Spring Cloud 分布式系统追踪

Spring Cloud 分布式系统追踪

微服务的特点就是服务多,依赖关系复杂。一个请求进来,整个调用链是什么样的,各个服务的调用时间,错误出现在哪个服务、哪台机器上等等问题。如果没有贯穿前后的调用链,很难定位问题。

Spring Cloud 系统提供 sleuth + zipkin 的整合方式解决这个问题。下面先从一个示例开始。

在服务中使用sleuth

在spring cloud中使用很简单,依赖spring-cloud-starter-sleuth即可,如果需要导出到zikip,根据选择http还是mq方式另加包。

maven 依赖:

<dependency>
    <groupId>org.springframework.cloud</groupId>
    <artifactId>spring-cloud-starter-sleuth</artifactId>
</dependency>
<dependency>
    <groupId>org.springframework.cloud</groupId>
    <artifactId>spring-cloud-sleuth-stream</artifactId>
</dependency>
<dependency>
    <groupId>org.springframework.cloud</groupId>
    <artifactId>spring-cloud-stream-binder-rabbit</artifactId>
</dependency>
  1. spring-cloud-starter-sleuth : 添加这个包,就可以在日志中打印出traceId和spanId。如果不要使用zipkin做分析,这个包就可以了。
  2. spring-cloud-sleuth-stream 和 spring-cloud-stream-binder-rabbit :通过stream把元信息通过mq发送给使用方(zipkin)。如果不使用zipkin,这俩包不需要。

在微服务中引入以上依赖,spring cloud微服务日志如下:

2017-04-11 22:50:10.365  INFO [cloud-api-gateway,1c6ffcbf0c03cd09,1c6ffcbf0c03cd09,false] 15563 --- [nio-9006-exec-8] c.e.s.gateway.filter.AccessFilter        : request method:GET, request url: http://localhost:9006/trade/order

2017-04-11 22:50:10.545  INFO [cloud-service-trade,1c6ffcbf0c03cd09,5dcbb6e53fa2c2e5,false] 15715 --- [nio-9007-exec-1] c.e.springcloud.trade.web.OrderResouce   : gateway call me

日志日别(INFO)后的[]中四个data很关键,第一个服务名(对应spring.application.name),第二个是traceId,第三个是spanId,第四个标注sleuth元信息是否导出(mq等)。对traceId和spanId,span生命周期等不做介绍,详细信息请看sleuth github

简单说,一个请求,不管经过几次调用调用几个服务,所有traceId都一样。可以在gateway(ZUUL)中,把traceId放到HTTP的restpose header,如果请求有问题,通过header拿到traceId,就可以到日志文件或者ELK搜索相应日志信息。

:: 条目列表 ::
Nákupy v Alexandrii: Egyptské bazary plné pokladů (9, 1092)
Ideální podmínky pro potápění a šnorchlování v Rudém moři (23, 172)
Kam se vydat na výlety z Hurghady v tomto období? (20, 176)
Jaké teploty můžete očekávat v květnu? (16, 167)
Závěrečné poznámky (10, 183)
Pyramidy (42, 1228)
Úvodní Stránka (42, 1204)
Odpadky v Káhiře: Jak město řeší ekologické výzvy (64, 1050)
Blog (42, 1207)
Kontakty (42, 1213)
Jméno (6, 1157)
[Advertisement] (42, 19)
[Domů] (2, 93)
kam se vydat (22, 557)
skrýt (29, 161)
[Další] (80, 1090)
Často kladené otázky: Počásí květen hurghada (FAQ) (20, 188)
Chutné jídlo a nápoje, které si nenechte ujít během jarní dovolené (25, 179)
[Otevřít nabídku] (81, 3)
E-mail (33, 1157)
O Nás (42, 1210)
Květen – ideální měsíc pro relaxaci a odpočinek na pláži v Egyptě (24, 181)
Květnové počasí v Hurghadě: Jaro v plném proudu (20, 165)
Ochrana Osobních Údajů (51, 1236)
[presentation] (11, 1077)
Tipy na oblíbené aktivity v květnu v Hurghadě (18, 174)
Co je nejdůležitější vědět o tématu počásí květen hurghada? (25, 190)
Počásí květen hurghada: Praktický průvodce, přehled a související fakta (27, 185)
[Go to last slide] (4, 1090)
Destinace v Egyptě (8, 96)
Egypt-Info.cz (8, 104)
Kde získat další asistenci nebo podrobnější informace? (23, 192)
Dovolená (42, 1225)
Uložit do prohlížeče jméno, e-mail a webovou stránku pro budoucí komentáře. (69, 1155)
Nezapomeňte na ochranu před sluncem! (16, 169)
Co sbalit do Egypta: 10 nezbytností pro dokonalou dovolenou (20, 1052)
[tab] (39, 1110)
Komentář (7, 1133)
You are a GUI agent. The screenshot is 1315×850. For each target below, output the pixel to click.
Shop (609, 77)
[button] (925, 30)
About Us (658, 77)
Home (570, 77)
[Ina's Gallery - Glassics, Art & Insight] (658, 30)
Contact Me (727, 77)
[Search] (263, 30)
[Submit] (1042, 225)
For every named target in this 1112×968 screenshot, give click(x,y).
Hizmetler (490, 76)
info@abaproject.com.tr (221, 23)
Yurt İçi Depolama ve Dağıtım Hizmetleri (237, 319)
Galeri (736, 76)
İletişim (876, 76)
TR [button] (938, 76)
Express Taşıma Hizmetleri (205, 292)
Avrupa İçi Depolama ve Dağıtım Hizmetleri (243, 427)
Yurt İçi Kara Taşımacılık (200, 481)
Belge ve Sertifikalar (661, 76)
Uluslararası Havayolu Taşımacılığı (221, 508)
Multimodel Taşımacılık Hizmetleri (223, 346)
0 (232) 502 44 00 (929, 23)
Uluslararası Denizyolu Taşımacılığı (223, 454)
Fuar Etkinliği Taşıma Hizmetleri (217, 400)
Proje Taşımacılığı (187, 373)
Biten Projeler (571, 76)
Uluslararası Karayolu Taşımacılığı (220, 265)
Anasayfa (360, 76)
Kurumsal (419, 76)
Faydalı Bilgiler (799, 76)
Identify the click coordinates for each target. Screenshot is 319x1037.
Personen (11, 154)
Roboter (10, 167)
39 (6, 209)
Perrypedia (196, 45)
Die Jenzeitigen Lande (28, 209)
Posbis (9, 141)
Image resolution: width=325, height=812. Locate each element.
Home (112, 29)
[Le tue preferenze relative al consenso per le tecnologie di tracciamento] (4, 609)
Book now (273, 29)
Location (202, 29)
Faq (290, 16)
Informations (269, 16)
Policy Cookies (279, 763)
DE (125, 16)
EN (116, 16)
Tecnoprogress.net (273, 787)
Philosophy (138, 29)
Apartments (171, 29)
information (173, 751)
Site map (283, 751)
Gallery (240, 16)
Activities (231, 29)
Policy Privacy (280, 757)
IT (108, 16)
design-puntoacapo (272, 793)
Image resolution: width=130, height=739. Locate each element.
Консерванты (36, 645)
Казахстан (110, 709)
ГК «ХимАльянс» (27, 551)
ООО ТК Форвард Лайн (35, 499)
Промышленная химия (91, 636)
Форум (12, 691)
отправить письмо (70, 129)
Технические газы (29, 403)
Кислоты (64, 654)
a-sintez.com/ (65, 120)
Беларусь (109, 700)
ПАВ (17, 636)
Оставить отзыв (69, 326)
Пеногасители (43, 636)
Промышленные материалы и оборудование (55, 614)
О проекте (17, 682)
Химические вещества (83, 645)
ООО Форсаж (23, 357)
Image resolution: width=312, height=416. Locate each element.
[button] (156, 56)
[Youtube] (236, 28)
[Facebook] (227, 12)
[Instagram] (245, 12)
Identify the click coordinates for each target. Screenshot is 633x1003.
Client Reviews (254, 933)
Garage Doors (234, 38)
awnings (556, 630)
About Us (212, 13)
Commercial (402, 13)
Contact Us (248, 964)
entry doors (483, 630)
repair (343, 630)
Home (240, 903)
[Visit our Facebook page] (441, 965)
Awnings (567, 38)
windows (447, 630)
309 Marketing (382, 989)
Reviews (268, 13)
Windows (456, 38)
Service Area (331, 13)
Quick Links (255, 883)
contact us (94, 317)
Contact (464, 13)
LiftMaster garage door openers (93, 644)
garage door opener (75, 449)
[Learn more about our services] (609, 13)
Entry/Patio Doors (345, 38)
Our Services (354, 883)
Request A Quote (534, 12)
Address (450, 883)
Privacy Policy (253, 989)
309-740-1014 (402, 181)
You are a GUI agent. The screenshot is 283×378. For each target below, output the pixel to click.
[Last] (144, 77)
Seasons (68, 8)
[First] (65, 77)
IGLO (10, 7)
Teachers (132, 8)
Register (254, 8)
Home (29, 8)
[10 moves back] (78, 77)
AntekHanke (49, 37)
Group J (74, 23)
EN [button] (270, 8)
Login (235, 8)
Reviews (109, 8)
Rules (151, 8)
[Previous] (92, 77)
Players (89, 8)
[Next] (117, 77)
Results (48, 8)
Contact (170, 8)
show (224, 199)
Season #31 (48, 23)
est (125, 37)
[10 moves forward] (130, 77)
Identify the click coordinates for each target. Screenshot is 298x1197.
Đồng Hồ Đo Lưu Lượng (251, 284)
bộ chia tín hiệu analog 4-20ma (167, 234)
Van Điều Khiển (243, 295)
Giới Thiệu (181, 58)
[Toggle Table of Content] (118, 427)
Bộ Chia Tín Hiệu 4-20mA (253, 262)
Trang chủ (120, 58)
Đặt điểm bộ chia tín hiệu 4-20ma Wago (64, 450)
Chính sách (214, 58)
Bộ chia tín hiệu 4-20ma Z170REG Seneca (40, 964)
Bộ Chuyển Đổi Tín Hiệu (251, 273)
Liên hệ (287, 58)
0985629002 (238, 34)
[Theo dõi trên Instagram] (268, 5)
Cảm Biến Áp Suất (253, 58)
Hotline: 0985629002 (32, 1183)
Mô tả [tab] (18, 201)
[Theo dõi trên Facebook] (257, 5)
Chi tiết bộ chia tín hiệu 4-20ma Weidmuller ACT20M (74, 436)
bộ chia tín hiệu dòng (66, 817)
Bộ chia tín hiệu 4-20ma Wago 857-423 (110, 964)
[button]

:: 任务简述 1 ::
请照原样写出节选中从“2. spring-cloud-sleuth-stream 和”到“或者ELK搜索相应日志信息。”之间的文字,首尾都包括在内。
:: 任务简述 2 ::
请原样重新给出条目中从含有“0985629002 (238, 34)”的那一行起直到条目末尾的各行,首尾两行均包括在内。
节选与各条目彼此独立,内容互不相关。

:: 练习答案 1 ::
2. spring-cloud-sleuth-stream 和 spring-cloud-stream-binder-rabbit :通过stream把元信息通过mq发送给使用方(zipkin)。如果不使用zipkin,这俩包不需要。

在微服务中引入以上依赖,spring cloud微服务日志如下:

2017-04-11 22:50:10.365  INFO [cloud-api-gateway,1c6ffcbf0c03cd09,1c6ffcbf0c03cd09,false] 15563 --- [nio-9006-exec-8] c.e.s.gateway.filter.AccessFilter        : request method:GET, request url: http://localhost:9006/trade/order

2017-04-11 22:50:10.545  INFO [cloud-service-trade,1c6ffcbf0c03cd09,5dcbb6e53fa2c2e5,false] 15715 --- [nio-9007-exec-1] c.e.springcloud.trade.web.OrderResouce   : gateway call me

日志日别(INFO)后的[]中四个data很关键,第一个服务名(对应spring.application.name),第二个是traceId,第三个是spanId,第四个标注sleuth元信息是否导出(mq等)。对traceId和spanId,span生命周期等不做介绍,详细信息请看sleuth github

简单说,一个请求,不管经过几次调用调用几个服务,所有traceId都一样。可以在gateway(ZUUL)中,把traceId放到HTTP的restpose header,如果请求有问题,通过header拿到traceId,就可以到日志文件或者ELK搜索相应日志信息。

:: 练习答案 2 ::
0985629002 (238, 34)
[Theo dõi trên Instagram] (268, 5)
Cảm Biến Áp Suất (253, 58)
Hotline: 0985629002 (32, 1183)
Mô tả [tab] (18, 201)
[Theo dõi trên Facebook] (257, 5)
Chi tiết bộ chia tín hiệu 4-20ma Weidmuller ACT20M (74, 436)
bộ chia tín hiệu dòng (66, 817)
Bộ chia tín hiệu 4-20ma Wago 857-423 (110, 964)
[button]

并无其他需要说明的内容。